Le 266e successeur de Saint Pierre foule le sol de la RDC aujourd’hui 31 janvier 2023, 37 ans après la dernière visite d’un pape, Jean-Paul II. Un agenda papal studieux qui est loin d’être symbolique donc dans ce pays-continent où la moitié de la population (45 millions) est catholique, une visite qui revêt alors plusieurs dimensions :
– D’abord politique : En RD Congo, la vie de la chrétienté catholique chemine avec celle politique pour ne pas dire qu’elle se confond à celle-ci, voire l’impacte.

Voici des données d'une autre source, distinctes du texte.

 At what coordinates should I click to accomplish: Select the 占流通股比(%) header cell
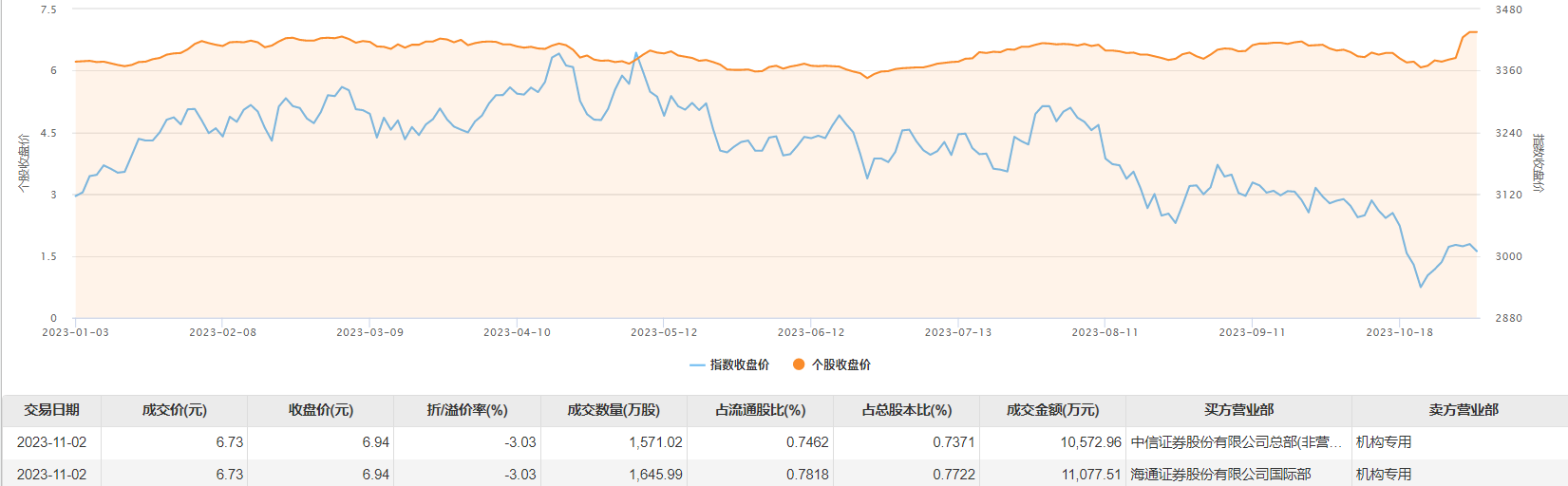coord(760,410)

Depuis la pagailleuse conférence nationale souveraine (CNS) des années 90 dirigée par Mgr Laurent Monsingo jusqu’à l’Accord de la Saint-Sylvestre sous l’égide de la CENCO avec Mgr Fridolin Ambongo en passant par les marches de la Coordination des Laïcs catholiques (CLC), l’Eglise catholique a toujours été à côté de la politique, pour ne pas dire au cœur. Et même sociologiquement, comme dans bien d’autres pays sous les tropiques, elle a joué le rôle de suppléant à l’’Etat en matière de santé et d’éducation.
Politiquement, outre les craintes d’un remake de 2019 (report de la présidentielle), les Congolais attendent que le Pape soit la voix de cette masse d’électeurs à qui on floue souvent la victoire . Les 40 000 observateurs de la CENCO, lors de l’élection passée avaient désigné Martin Fayulu comme vainqueur…
Une élection propre, transparente et le respect du verdict des urnes, voilà le message que pourrait délivrer le pape François. La Conférence épiscopale congolaise a aussi là l’occasion de réitérer ce qu’elle attend de ce vote crucial.
Pain béni aussi pour le président Felix Tshisekedi de se réconcilier mieux avec cette Eglise frondeuse et portant la soutane de contre-pouvoir : le chef de l’Etat et l’Eglise devront solder les comptes de cette dernière élection, mais aussi du choix querellé de Denis Kadima comme président de la CENI, un choix contesté par l’Eglise. Un choix d’ailleurs qui cache un problème plus profond, celui de l’ancrage des Eglises du Réveil lesquelles taillent de plus en plus dans les rangs du catholicisme.
Il y a aussi le volet justice. Le pape parlera sûrement de cette valeur cardinale, car la justice sociale est non pas un dogme mais prônée par l’Eglise, justice humaine, surtout et aussi intemporelle. Dans cette RD Congo où les inégalités sociétales créent forcément des injustices, la voix du pape devrait appeler à les réparer.
Ensuite, en plus de cette présidentielle et cette justice sur lesquelles le pontife romain relayera les aspirations du peuple, l’agenda papal sera garni par l’évocation de l’introuvable paix dans l’Est du Congo empêtré dans une guerre depuis des décennies, une guerre oubliée, médiatisée par intermittence, alors qu’elle fait beaucoup de victimes et provoque des exodes internes à bas bruit.
Oui, le pape François ne pourra pas se taire face à ce conflit régional, opposant manifestement la RDC et son voisin le Rwanda, et dont Goma est l’épicentre. MONUSCO, armée congolaise et maintenant une cavalerie sous-régionale, rien n’y fit le M23 et bien d’autres spadassins écument le Nord-Kivu. Oui, sa sainteté pourrait reprendre à son compte les 2 exhortations de son prédécesseur (Bénoit XVI) faites en Angola et au Bénin en 2009 portant sur «l’Eglise en Afrique au service de la réconciliation, de la justice et de la paix», une sorte de charte que lui-même a dispensée en République centrafricaine en novembre 2015, lorsque Catherine Samba Pansa, la présidente de la Transition tentait en vain de faire fumer le calumet de la paix chrétiens et musulmans.
Sur sa chaise roulante ou dans sa papaMobil, le pape François rappellera à ses ouailles congolais un des points fondamentaux du concile de Vatican II (1962-1965) auquel l’Eglise était parvenue, l’aggiornamento une ouverture de l’Eglise au monde, qui englobe l’inculturation et autres «africanisations» ecclésiales, pour leur dire que rien ne vaut le droit à la différence, rien ne vaut la vie humaine, et il faut la préserver par la paix.